-- SOURCE EXTRACT --
BEGIN
If you don’t sell beer, hot dogs, fireworks, gauze, charcoal brickettes, or are named Joey Chestnut you probably didn’t work on Tuesday. Independence Day, and the lounging inherent, is your inheritance as a citizen. But it was Tuesday. Even if you went in on Monday, did you really work? Is there any point in trying to claim productivity on a three-day work week? Accept the loss and claim the weekend now. Piss Off Early. Tomorrow’s Saturday.

CHORUS: Dissemble, obfuscate, fudge the truth, and gleefully trespass the norms and delicate pieties that preserve our hopefully durable civilization. Nearly all means are justified by the urge to prematurely escape the bonds of employment and settle in at a friendly neighborhood joint a few hours before even happy hour begins, lay comfortably in the grass at a local park, go for a swim, or God forbid, go for a light jog. It’s your weekend.
END
(Pixel coordinate grounding data)
BEGIN
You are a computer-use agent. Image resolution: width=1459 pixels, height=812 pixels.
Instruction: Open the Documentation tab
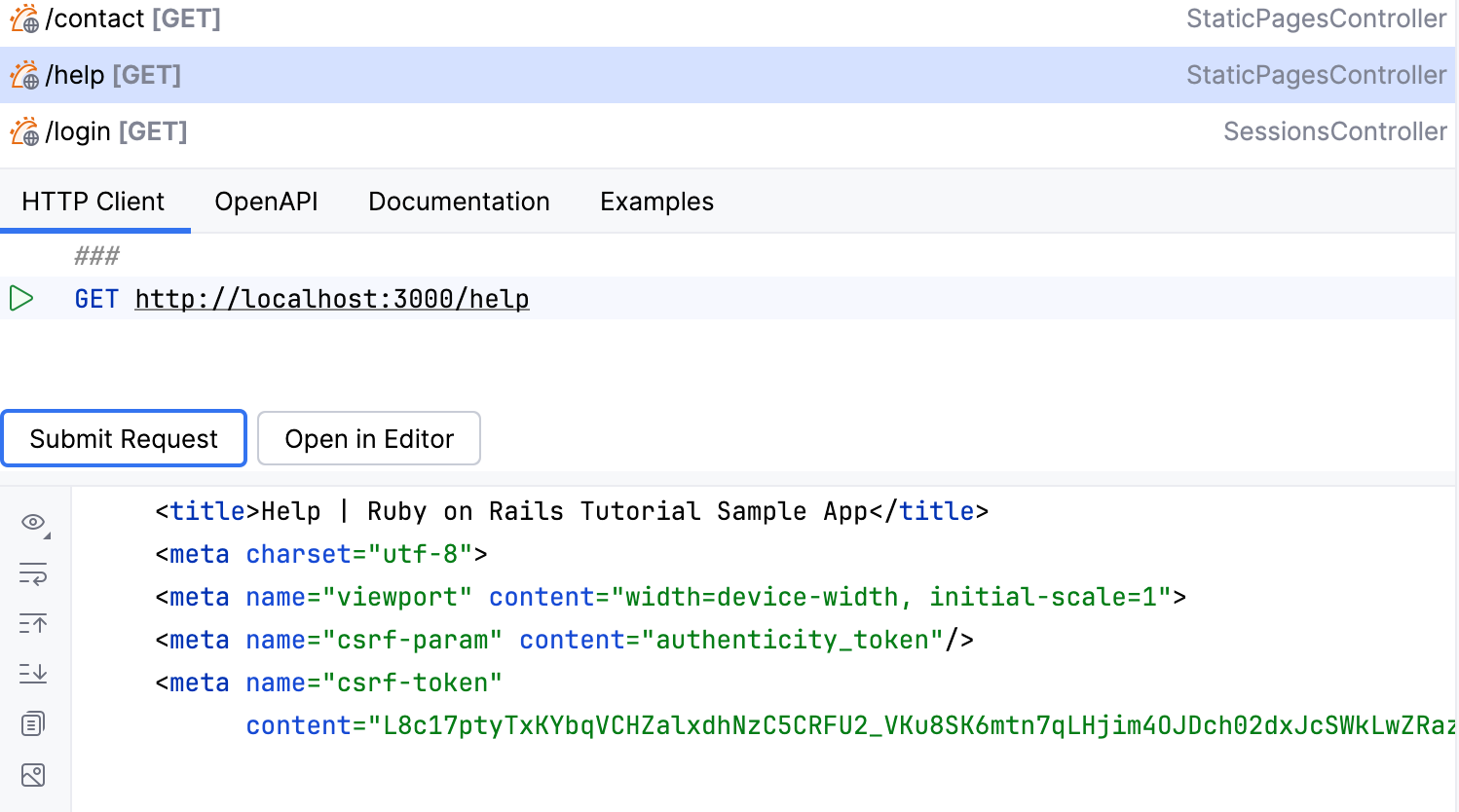[x=459, y=202]
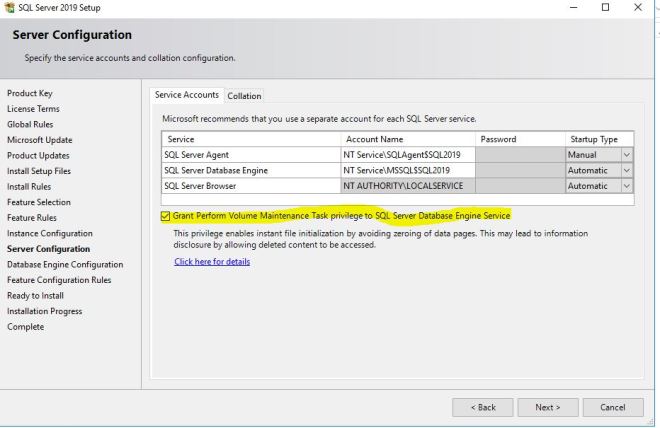Screen dimensions: 660x428
Task: Select Database Engine Configuration step in sidebar
Action: point(65,264)
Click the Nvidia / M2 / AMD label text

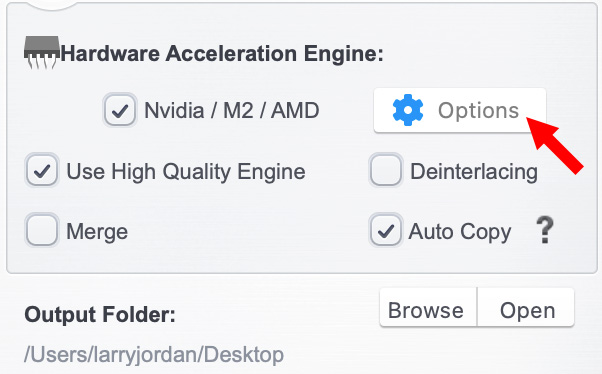(x=232, y=111)
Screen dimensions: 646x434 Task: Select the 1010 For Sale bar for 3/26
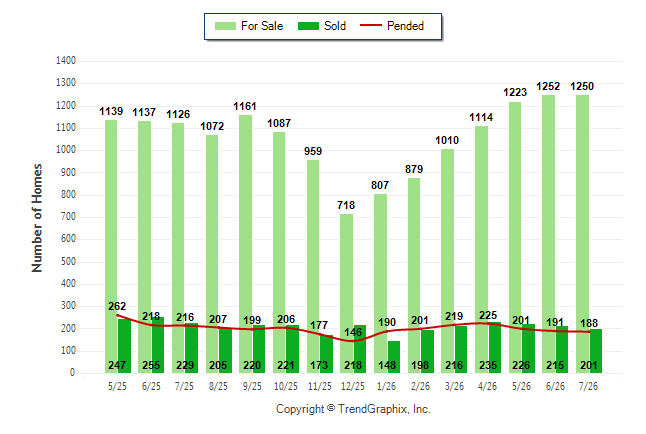click(x=447, y=260)

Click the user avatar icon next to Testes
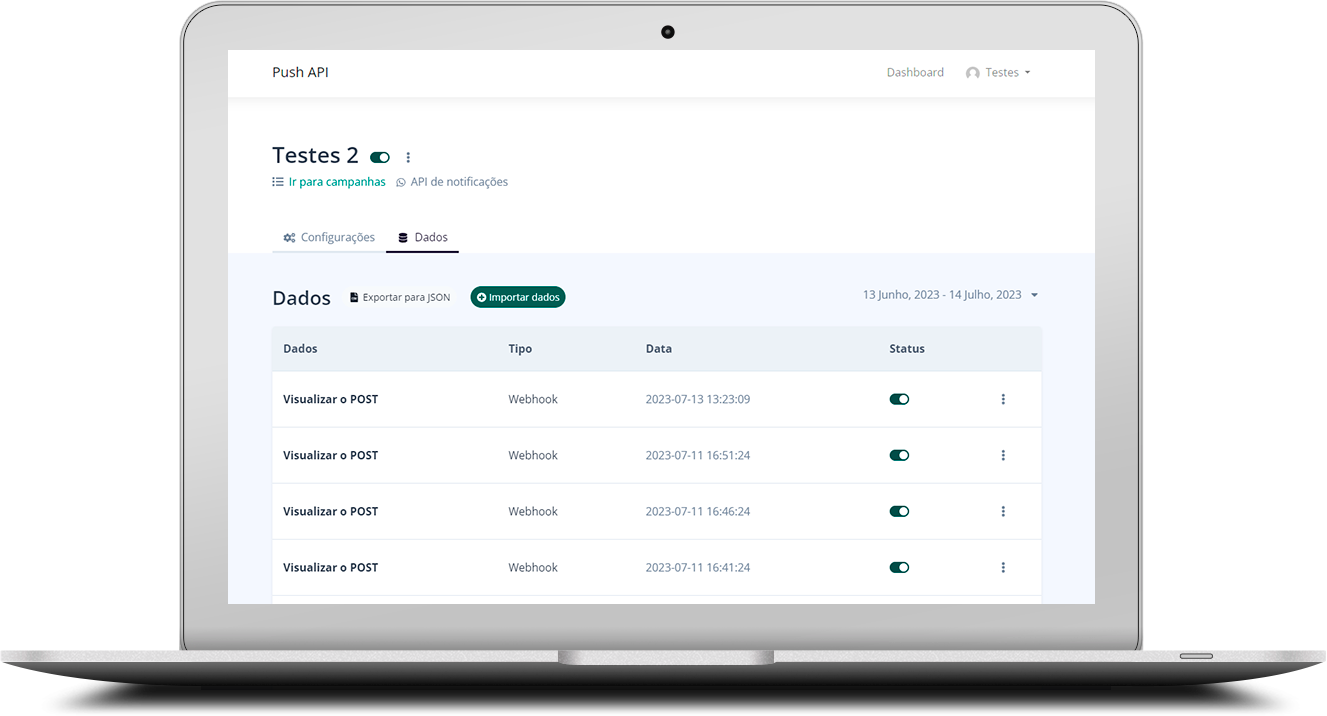tap(972, 73)
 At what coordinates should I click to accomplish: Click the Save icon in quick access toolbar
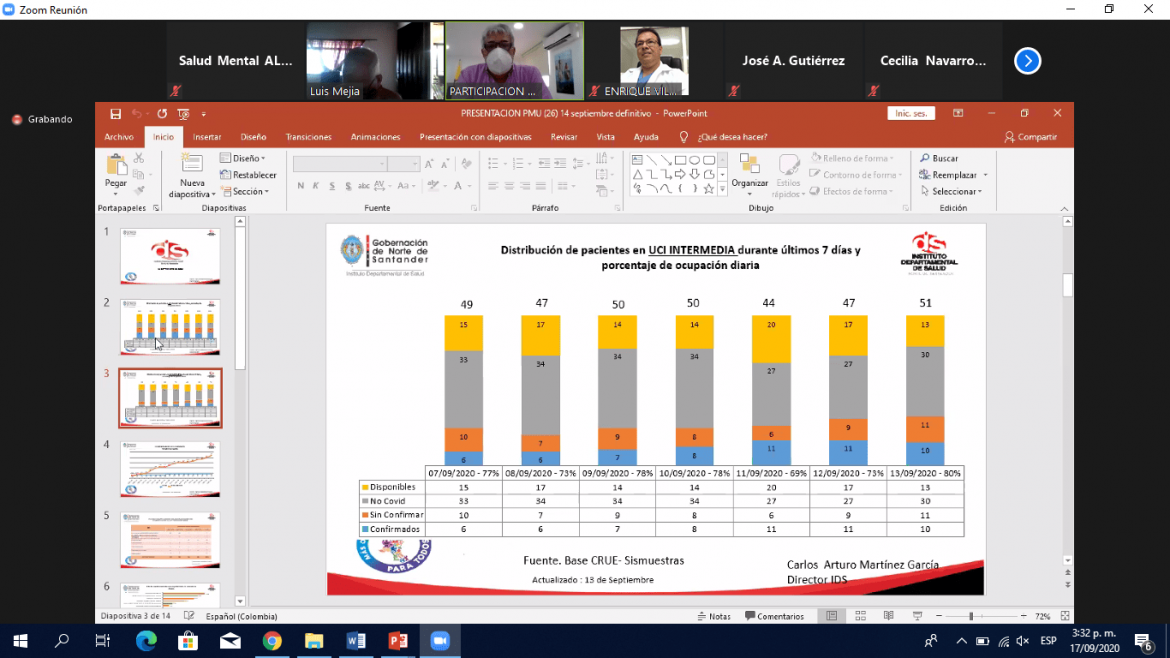(x=116, y=114)
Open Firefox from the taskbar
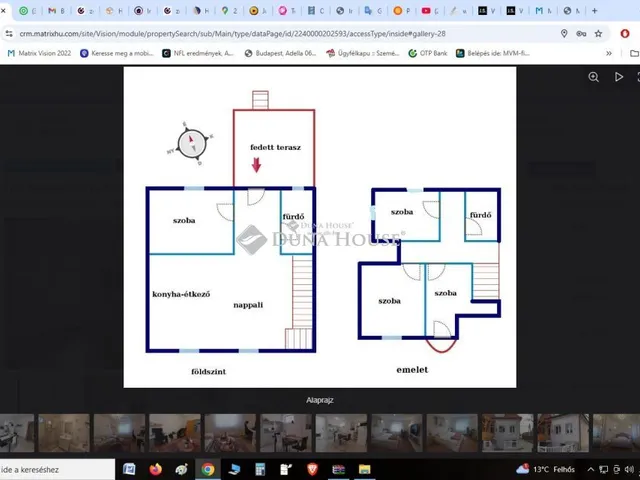Viewport: 640px width, 480px height. (x=155, y=468)
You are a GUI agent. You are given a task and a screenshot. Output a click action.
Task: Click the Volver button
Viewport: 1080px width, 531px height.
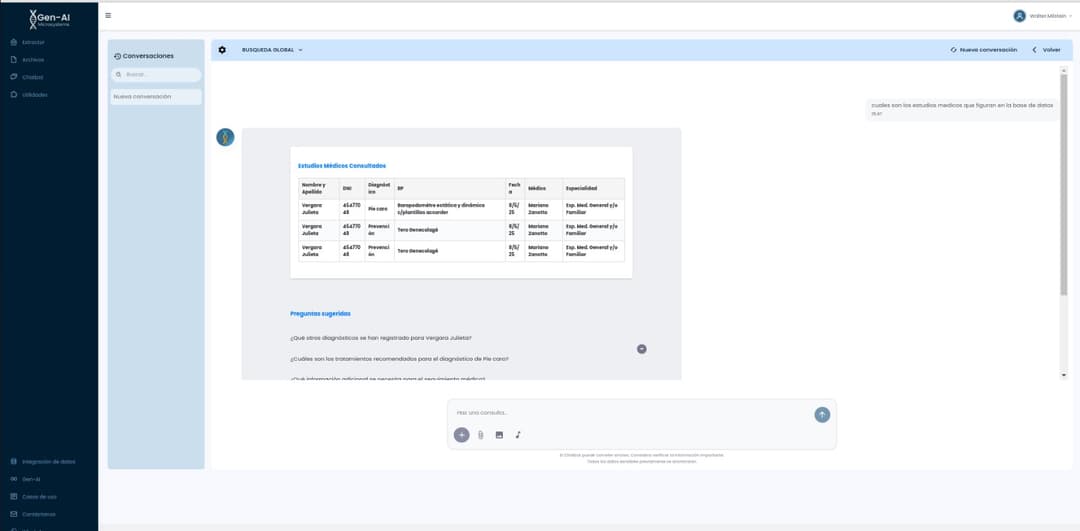tap(1046, 50)
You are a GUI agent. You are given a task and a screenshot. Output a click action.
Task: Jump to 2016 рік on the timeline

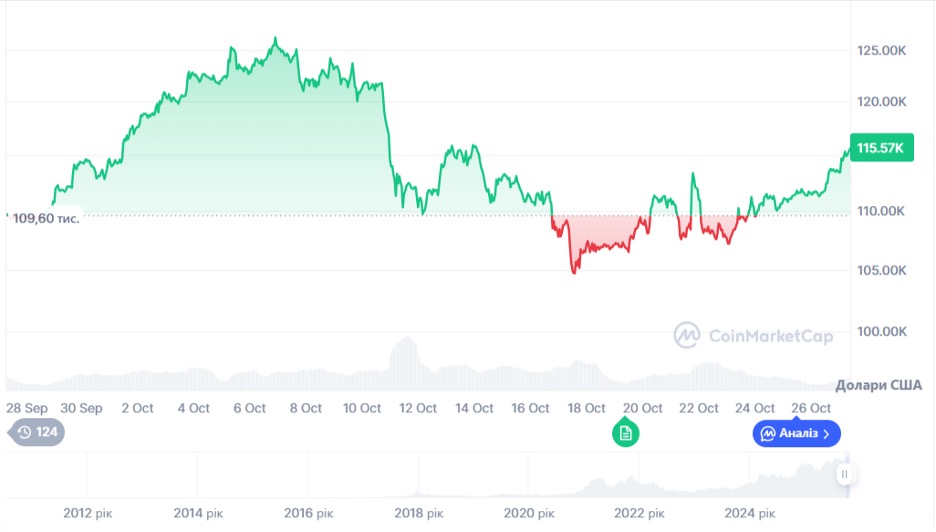pos(310,513)
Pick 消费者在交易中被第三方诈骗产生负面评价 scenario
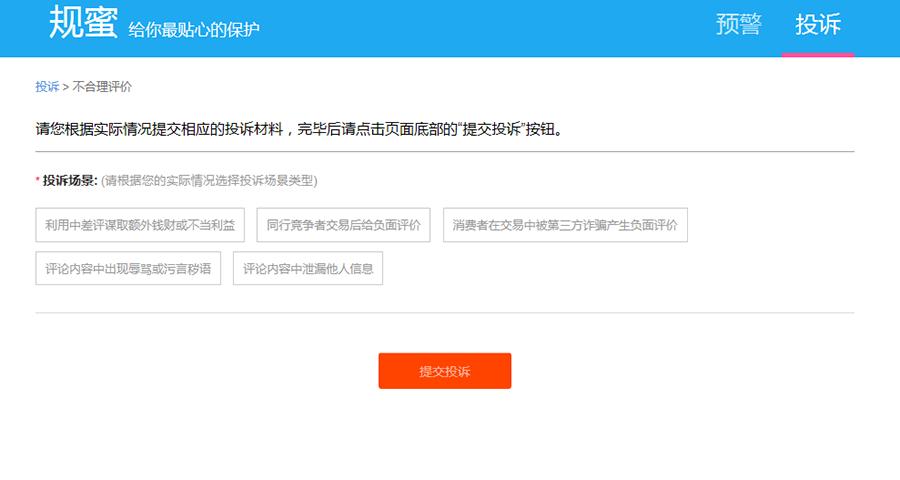The image size is (900, 480). point(565,226)
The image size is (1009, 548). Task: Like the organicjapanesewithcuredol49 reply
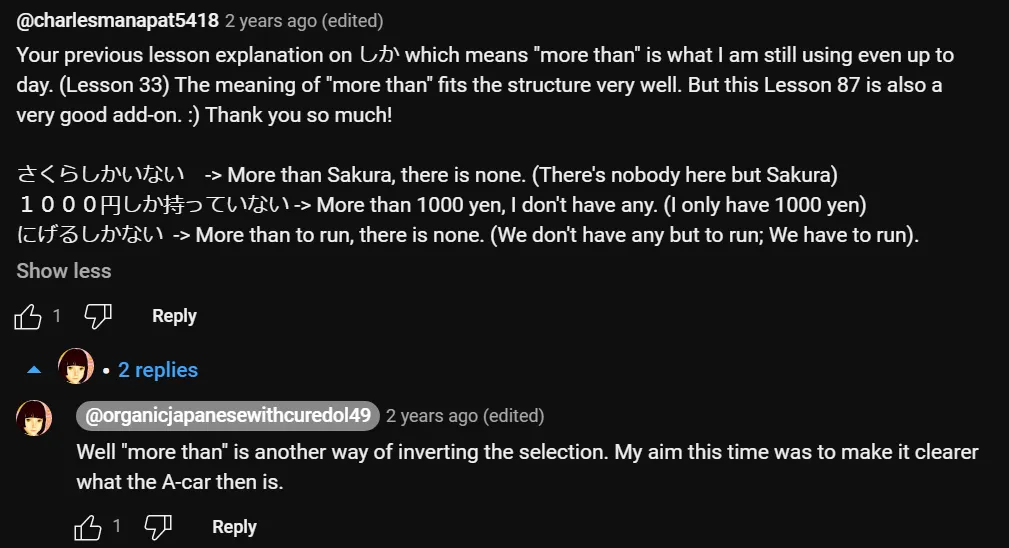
END
-- CHECK YOUR UNDERSTANDING --
1: Summarize the Independence Day passage in two sentences.
2: Update the Independence Day passage from "CHORUS: Dissemble, obfuscate, fudge" to "It’s your weekend.", changing "a light jog" to "a long bike ride".
3: According to the Independence Day passage, what is your inheritance as a citizen?

-- SOLUTIONS BELOW --
1: With Independence Day falling on a Tuesday, the passage says most people probably didn't work that day and questions whether anyone can claim productivity on a three-day work week. It urges readers to accept the loss, leave early, and justify nearly any means of escaping work to relax at a neighborhood joint, lie in a park, swim, or jog.

2:
CHORUS: Dissemble, obfuscate, fudge the truth, and gleefully trespass the norms and delicate pieties that preserve our hopefully durable civilization. Nearly all means are justified by the urge to prematurely escape the bonds of employment and settle in at a friendly neighborhood joint a few hours before even happy hour begins, lay comfortably in the grass at a local park, go for a swim, or God forbid, go for a long bike ride. It’s your weekend.

3: Independence Day and the lounging inherent in it.